In this vignette, we present a local variable importance measure based on Ceteris Paribus profiles for random forest regression model.
We work on Apartments dataset from DALEX
package.
#> m2.price construction.year surface floor no.rooms district
#> 1 5897 1953 25 3 1 Srodmiescie
#> 2 1818 1992 143 9 5 Bielany
#> 3 3643 1937 56 1 2 Praga
#> 4 3517 1995 93 7 3 Ochota
#> 5 3013 1992 144 6 5 Mokotow
#> 6 5795 1926 61 6 2 Srodmiescie
Now, we define a random forest regression model and use explain from
DALEX
.
library("randomForest")
apartments_rf_model <- randomForest(m2.price ~ construction.year + surface + floor +
no.rooms, data = apartments)
explainer_rf <- explain(apartments_rf_model,
data = apartmentsTest[,2:5], y = apartmentsTest$m2.price)

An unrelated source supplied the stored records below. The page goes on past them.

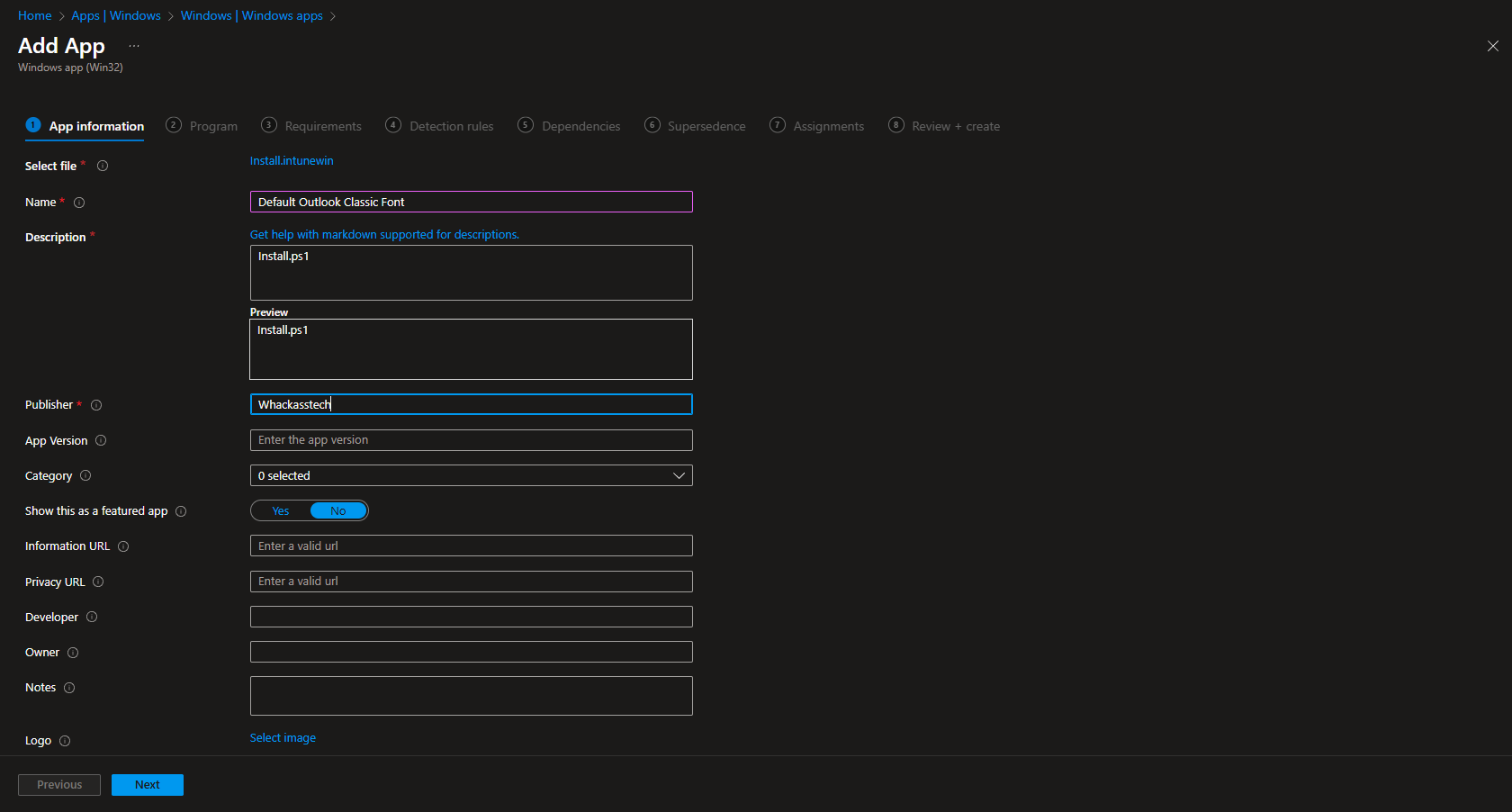The image size is (1512, 812).
Task: Click the info icon beside Information URL
Action: 123,546
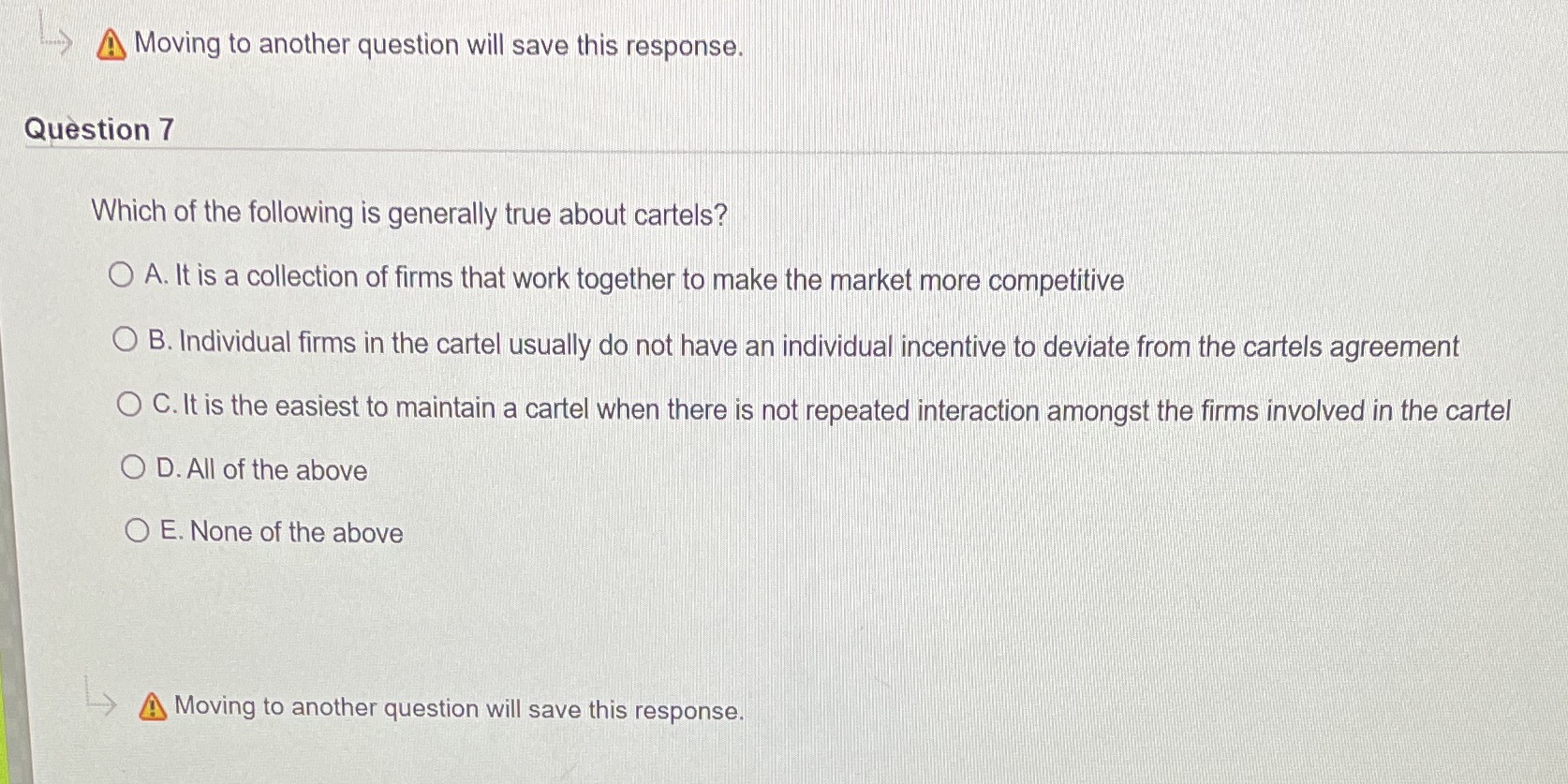The image size is (1568, 784).
Task: Select 'D. All of the above'
Action: 134,466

#> Preparation of a new explainer is initiated
#> -> model label : randomForest ( default )
#> -> data : 9000 rows 4 cols
#> -> target variable : 9000 values
#> -> predict function : yhat.randomForest will be used ( default )
#> -> predicted values : No value for predict function target column. ( default )
#> -> model_info : package randomForest , ver. 4.7.1.2 , task regression ( default )
#> -> predicted values : numerical, min = 2091.944 , mean = 3517.162 , max = 5336.951
#> -> residual function : difference between y and yhat ( default )
#> -> residuals : numerical, min = -1226.768 , mean = -5.638502 , max = 2138.759
#> A new explainer has been created!
We need to specify an observation. Let consider a new apartment with the following attributes. Moreover, we calculate predict value for this new observation.
Let see the Ceteris Paribus Plots calculated with
DALEX::predict_profile()
function. The CP also can be
calculated with DALEX::individual_profile()
or
ingredients::ceteris_paribus()
.
Now, we calculated a measure of local variable importance via oscillation based on Ceteris Paribus profiles. We use variant with all parameters equals to TRUE.
library("vivo")
measure <- local_variable_importance(profiles, apartments[,2:5],
absolute_deviation = TRUE, point = TRUE, density = TRUE)
For the new observation the most important variable is surface, then floor, construction.year and no.rooms.
We calculated local variable importance for different parameters and we can plot together, on bar plot or lines plot.
Let created a linear regression model and explain
object.
apartments_lm_model <- lm(m2.price ~ construction.year + surface + floor +
no.rooms, data = apartments)
explainer_lm <- explain(apartments_lm_model,
data = apartmentsTest[,2:5], y = apartmentsTest$m2.price)
#> Preparation of a new explainer is initiated
#> -> model label : lm ( default )
#> -> data : 9000 rows 4 cols
#> -> target variable : 9000 values
#> -> predict function : yhat.lm will be used ( default )
#> -> predicted values : No value for predict function target column. ( default )
#> -> model_info : package stats , ver. 4.4.2 , task regression ( default )
#> -> predicted values : numerical, min = 2231.8 , mean = 3507.346 , max = 4769.053
#> -> residual function : difference between y and yhat ( default )
#> -> residuals : numerical, min = -733.2516 , mean = 4.177813 , max = 2107.979
#> A new explainer has been created!
We calculated Ceteris Paribus profiles and measure.
profiles_lm <- predict_profile(explainer_lm, new_apartment)
measure_lm <- local_variable_importance(profiles_lm, apartments[,2:5],
absolute_deviation = TRUE, point = TRUE, density = TRUE)
Now we can see the order of importance of variables by model for selected observation.